Pierre Gasly’s car caught fire due to a fluid leak in the hydraulic system and Esteban Ocon was unable to work normally on the track due to a gearbox failure.
“When things like this happen, it means you’re to blame. It means we didn’t work well enough,” the British engineer admitted.
As a result, the Alpine racers went into qualifying in cars whose settings were frankly unsuccessful, and Gasly crashed his A523 in turn 3 during the first session. But his partner managed to pass the second part of qualifying and even showed the 12th result.
On Saturday, however, the situation only worsened: after qualifying, it turned out that the steering rod under the bottom of the car was too worn on Okon’s car, and it became clear that at the end of the Grand Prix distance its thickness would be so greatly reduce that it would not meet the requirements of the technical regulation.
To avoid this, the team had to break the closed park regime and adjust the car’s settings, which meant starting from the pit lane and Saturday’s sprint and Sunday’s race. After that one could only hope that the Azerbaijan Grand Prix, as it happened more than once in the past, would be incident-rich, but this time those expectations fell short and the settings of both cars were so unsuccessful that this had a major influence on the pace.
“There was no pace at all. And these are all the consequences of a bad Friday, Permane said after the Grand Prix finish. – This confirms once again that we need to prepare better, we must not allow a repeat of such Fridays. But it The positive thing is that the new soil worked effectively, even more effectively than we expected.
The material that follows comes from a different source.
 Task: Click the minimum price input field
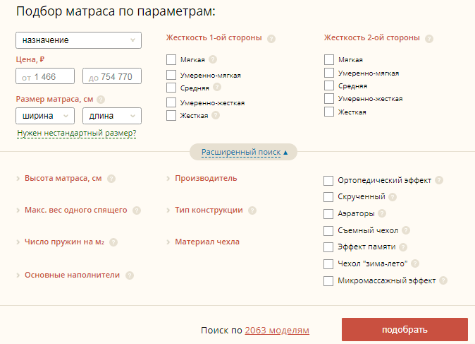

It looks like we are continuing to install some new things on the car without testing them for too long – last year we succeeded, which gave the team confidence, and this trend will continue this season.
Summarizing the dismal results of the fourth stage of the championship, Permane said he was happy to return to the usual weekend format, and in a few days in Miami on Alpine machines the following new entries, albeit on a smaller scale, will appear .
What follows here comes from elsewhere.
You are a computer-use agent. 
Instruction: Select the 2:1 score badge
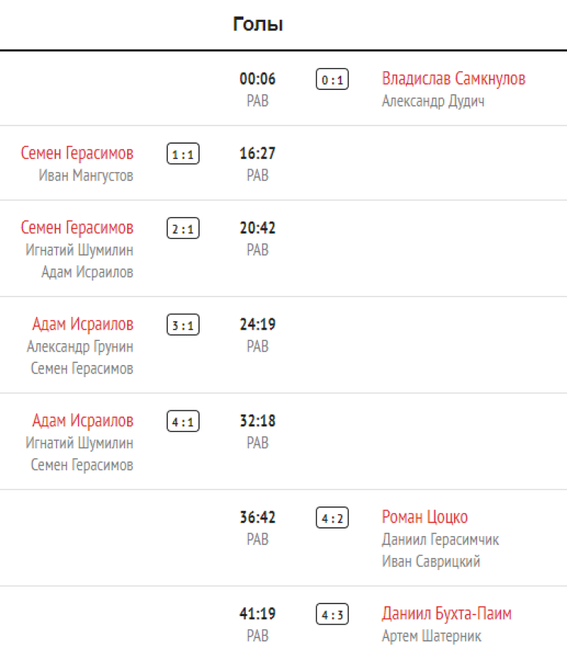[x=183, y=228]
“I don’t think we’re going through any sort of black line,” he said. – I hope that we have already solved all the problems and that we will spend the next weekend normally. I am sure there is no hidden problem or anything like that in our work.”
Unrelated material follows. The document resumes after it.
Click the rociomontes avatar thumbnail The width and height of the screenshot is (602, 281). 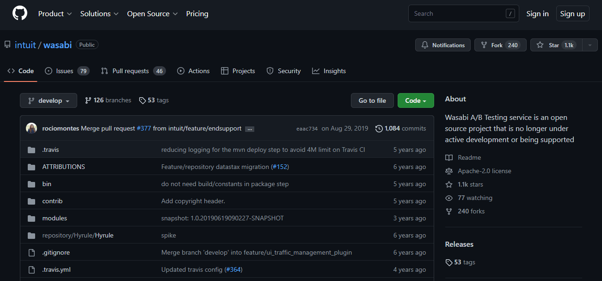tap(31, 128)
At Baku, Gasly finished 14th, Okon 15th, having driven almost the entire distance on one set of hard tires and not pitting until the last lap.
Source: F1 News

I am Christopher Clyde, an experienced journalist and content writer with a passion for sports. I have been writing about Formula 1 news for the past five years and am currently employed as an author at athletistic.com, one of the top sports websites in the US.